-------- Excerpt to read

# Welcome to this Kernel

* This kernel is a compilation of 24 exercises with solutions from this webpage:

https://www.machinelearningplus.com/python/101-pandas-exercises-python/


# Upvote if you found it useful


<a id='table_of_contents'></a>
# Table of contents

[1. How to create a series from a list, numpy array and dict?](#q1)

[2. How to combine many series to form a dataframe?](#q2)

[3. How to get the items of series A not present in series B?](#q3)

[4. How to get the items not common to both series A and series B?](#q4)

[5. How to get useful infos](#q5)

[6. How to get frequency counts of unique items of a series?](#q6)

[7. How to convert a numpy array to a dataframe of given shape? (L1)](#q7)

[8. How to find the positions of numbers that are multiples of 3 from a series?](#q8)

[9. How to extract items at given positions from a series?](#q9)

[10. How to stack two series vertically and horizontally ?](#q10)

[11. How to get the positions of items of series A in another series B?](#q11)

[12. How to compute difference of differences between consequtive numbers of a series?](#q12)

[13. How to convert a series of date-strings to a timeseries?](#q13)

[14. How to filter words that contain atleast 2 vowels from a series?](#q14)

[15. How to replace missing spaces in a string with the least frequent character?](#q15)

[16. How to change column values when importing csv to a dataframe?](#q16)

[17. How to import only specified columns from a csv file?](#q17)

[18. How to check if a dataframe has any missing values?](#q18)

[19. How to replace missing values of multiple numeric columns with the mean?](#q19)

[20. How to change the order of columns of a dataframe?](#q20)

[21. How to filter every nth row in a dataframe?](#q21)

[22. How to get the last n rows of a dataframe with row sum > 100?](#q22)

[23. How to find and cap outliers from a series or dataframe column?](#q23)

[24. How to reverse the rows of a dataframe?](#q24)


In [None]:
# Allow several prints in one cell
from IPython.core.interactiveshell import InteractiveShell
InteractiveShell.ast_node_interactivity = "all"

----------------
-------- Data provided

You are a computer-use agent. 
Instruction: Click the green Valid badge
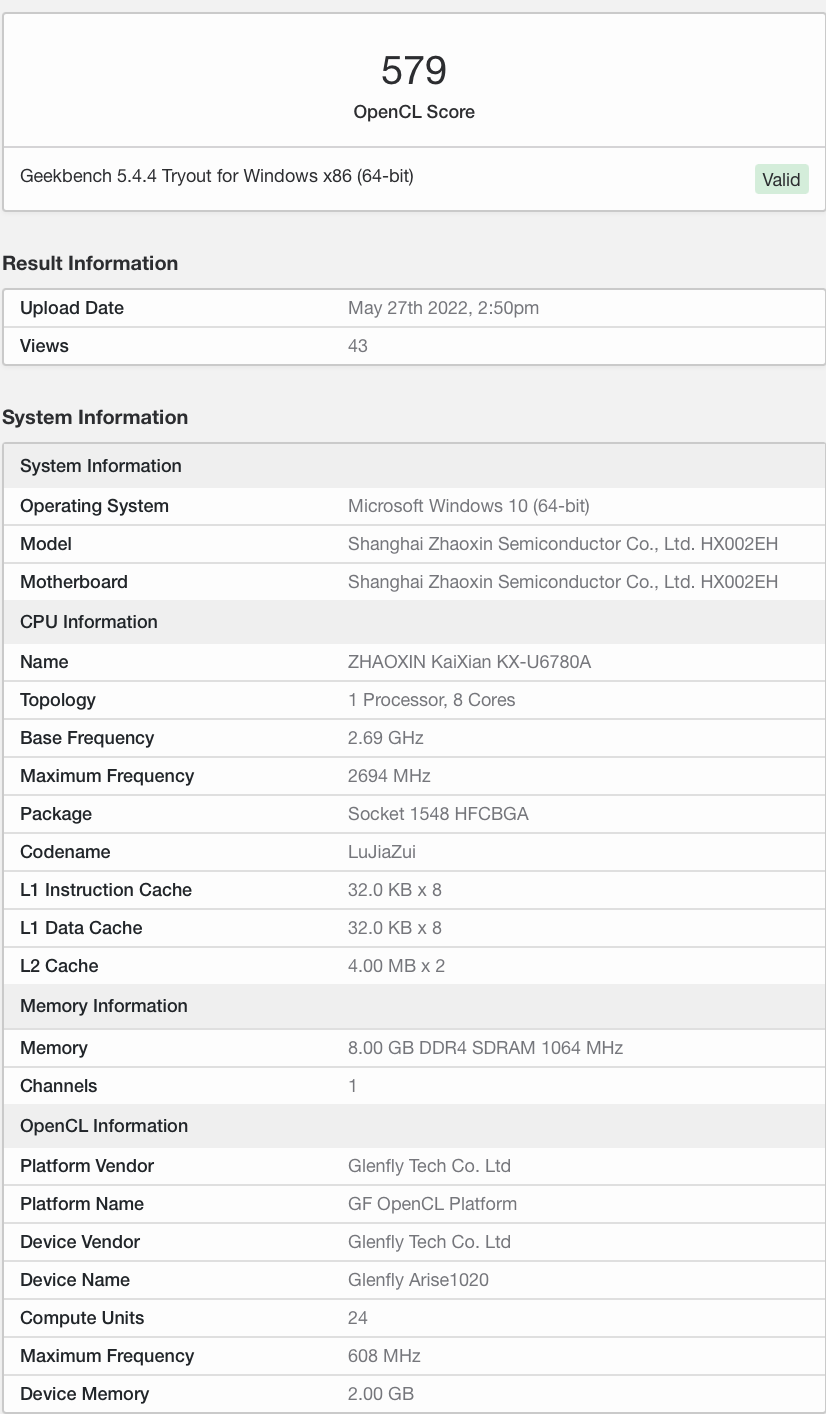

----------------

Exercise goal:
Continue the pandas exercises notebook from its final code line, the one setting `ast_node_interactivity`.

Reply to the exercise:
import pandas as pd

# Pandas exercise

<a id = 'q1'></a>

**1. How to create a series from a list, numpy array and dict?**

Create a pandas series from each of the items below: a list, numpy and a dictionary

[Go back to the table of contents](#table_of_contents)

In [None]:
# Input
import numpy as np
a_list = list("abcdefg")
numpy_array = np.arange(1, 10)
dictionary = {"A":  0, "B":1, "C":2, "D":3, "E":5}

In [None]:
series1 = pd.Series(a_list)
print(series1)
series2 = pd.Series(numpy_array)
print(series2)
series3 = pd.Series(dictionary)
print(series3)

<a id = 'q2'></a>
**2. How to combine many series to form a dataframe?**

Combine ser1 and ser2 to form a dataframe.

[Go back to the table of contents](#table_of_contents)

In [None]:
# input
ser1 = pd.Series(list('abcedfghijklmnopqrstuvwxyz'))
ser2 = pd.Series(np.arange(26))

In [None]:
# using pandas DataFrame
ser_df = pd.DataFrame(ser1, ser2).reset_index()
ser_df.head()
# using pandas DataFrame with a dictionary, gives a specific name to the column
ser_df = pd.DataFrame({"col1":ser1, "col2":ser2})
ser_df.head(5)
# using pandas concat
ser_df = pd.concat([ser1, ser2], axis = 1)
ser_df.head()

<a id = 'q3'></a>
**3. How to get the items of series A not present in series B?**

Get all items of ser1 and ser2 not common to both.

[Go back to the table of contents](#table_of_contents)

In [None]:
# input
ser1 = pd.Series([1, 2, 3, 4, 5])
ser2 = pd.Series([4, 5, 6, 7, 8])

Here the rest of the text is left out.